▸ **WHAT YOU ARE ASKED TO DO**
The required output is the exact sequence of lines from the line holding "Task: Switch to" to the end of the records, inclusive.

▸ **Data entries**
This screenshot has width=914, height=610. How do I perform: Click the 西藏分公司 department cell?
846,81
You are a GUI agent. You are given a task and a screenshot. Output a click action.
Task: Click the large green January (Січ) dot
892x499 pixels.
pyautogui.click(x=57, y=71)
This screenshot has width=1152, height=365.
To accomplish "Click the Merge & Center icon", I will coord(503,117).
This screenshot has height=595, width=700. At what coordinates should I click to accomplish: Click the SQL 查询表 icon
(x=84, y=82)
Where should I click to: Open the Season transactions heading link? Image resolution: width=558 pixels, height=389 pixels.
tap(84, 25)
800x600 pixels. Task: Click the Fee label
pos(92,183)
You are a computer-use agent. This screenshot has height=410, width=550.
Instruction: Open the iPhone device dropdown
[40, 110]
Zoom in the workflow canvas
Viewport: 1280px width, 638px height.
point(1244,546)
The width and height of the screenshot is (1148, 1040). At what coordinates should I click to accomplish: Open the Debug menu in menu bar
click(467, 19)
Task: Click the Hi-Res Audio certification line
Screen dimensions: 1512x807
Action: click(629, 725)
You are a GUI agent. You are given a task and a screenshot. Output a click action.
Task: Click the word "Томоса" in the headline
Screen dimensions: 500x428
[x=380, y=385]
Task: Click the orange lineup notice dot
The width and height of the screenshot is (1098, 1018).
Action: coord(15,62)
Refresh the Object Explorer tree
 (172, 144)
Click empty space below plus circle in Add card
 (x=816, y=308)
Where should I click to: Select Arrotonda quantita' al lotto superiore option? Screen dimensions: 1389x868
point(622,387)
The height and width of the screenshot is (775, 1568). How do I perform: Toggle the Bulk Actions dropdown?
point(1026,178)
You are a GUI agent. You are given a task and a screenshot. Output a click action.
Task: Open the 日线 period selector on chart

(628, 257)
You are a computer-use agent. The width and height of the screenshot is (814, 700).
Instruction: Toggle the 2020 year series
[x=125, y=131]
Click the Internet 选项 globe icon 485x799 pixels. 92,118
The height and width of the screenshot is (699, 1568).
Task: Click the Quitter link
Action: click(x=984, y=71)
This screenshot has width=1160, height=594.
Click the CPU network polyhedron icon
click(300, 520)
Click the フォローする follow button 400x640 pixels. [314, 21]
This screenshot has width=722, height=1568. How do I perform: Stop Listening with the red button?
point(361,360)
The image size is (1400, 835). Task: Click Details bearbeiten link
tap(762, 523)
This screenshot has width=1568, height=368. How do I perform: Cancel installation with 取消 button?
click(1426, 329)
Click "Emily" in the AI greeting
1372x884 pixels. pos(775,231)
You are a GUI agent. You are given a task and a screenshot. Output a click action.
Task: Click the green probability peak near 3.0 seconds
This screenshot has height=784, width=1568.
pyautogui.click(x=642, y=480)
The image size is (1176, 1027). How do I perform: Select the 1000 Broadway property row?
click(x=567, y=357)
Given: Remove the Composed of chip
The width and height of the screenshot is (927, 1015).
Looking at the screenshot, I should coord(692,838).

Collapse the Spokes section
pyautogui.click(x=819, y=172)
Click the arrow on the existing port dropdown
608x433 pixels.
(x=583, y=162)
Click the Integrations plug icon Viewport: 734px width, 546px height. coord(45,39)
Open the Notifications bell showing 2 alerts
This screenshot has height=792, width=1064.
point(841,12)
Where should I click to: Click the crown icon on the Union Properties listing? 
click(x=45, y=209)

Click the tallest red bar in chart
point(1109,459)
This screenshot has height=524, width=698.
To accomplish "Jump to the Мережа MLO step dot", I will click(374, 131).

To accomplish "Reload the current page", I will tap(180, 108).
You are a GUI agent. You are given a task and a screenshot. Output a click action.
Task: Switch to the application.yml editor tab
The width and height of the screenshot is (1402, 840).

▸ **YOUR RESPONSE**
Task: Switch to the application.yml editor tab
The width and height of the screenshot is (1402, 840).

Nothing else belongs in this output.